AIM | Write out the part that opens with the line containing "You are a computer-use" and closes with the line containing "(x=756, y=372)", both lines included. Leave the pictures out of your copy.

— START OF INFORMATION SUPPLIED —

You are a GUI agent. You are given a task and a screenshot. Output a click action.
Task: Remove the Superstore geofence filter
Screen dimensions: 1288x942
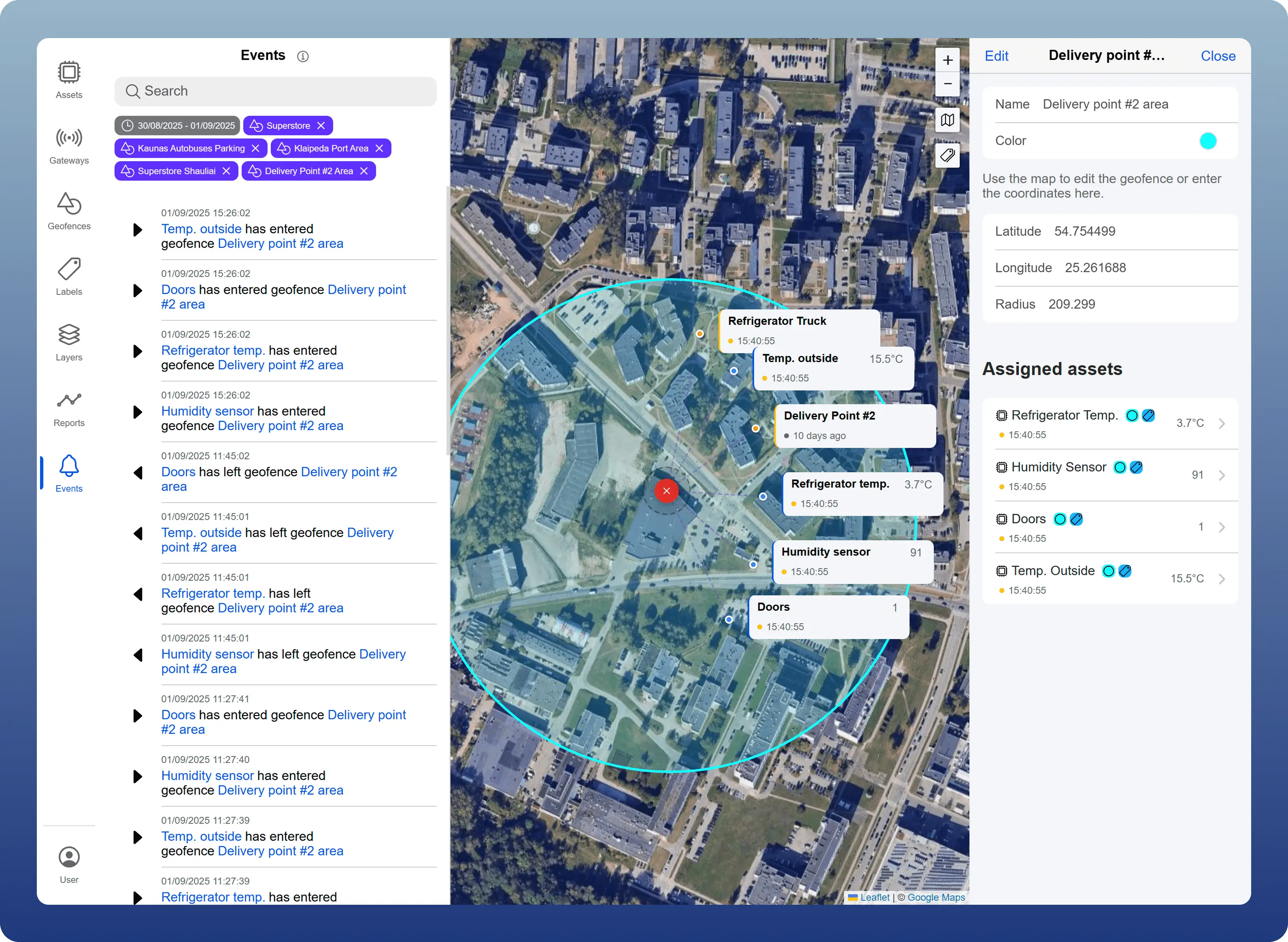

— END OF INFORMATION SUPPLIED —
— START OF INFORMATION SUPPLIED —

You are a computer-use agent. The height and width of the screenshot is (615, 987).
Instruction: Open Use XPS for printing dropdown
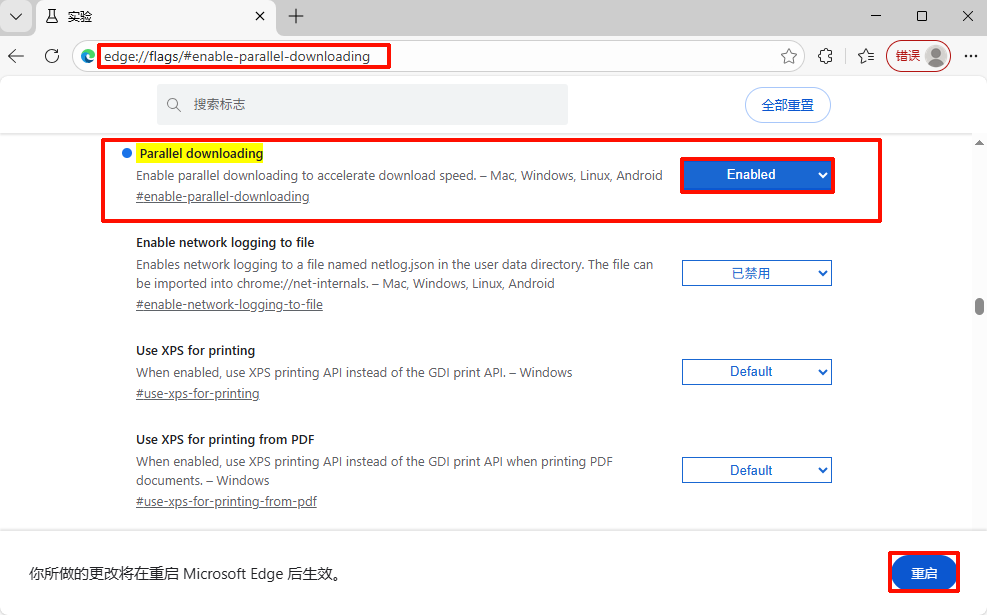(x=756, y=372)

— END OF INFORMATION SUPPLIED —

ANSWER TO THIS TASK |
You are a computer-use agent. The height and width of the screenshot is (615, 987).
Instruction: Open Use XPS for printing dropdown
(x=756, y=372)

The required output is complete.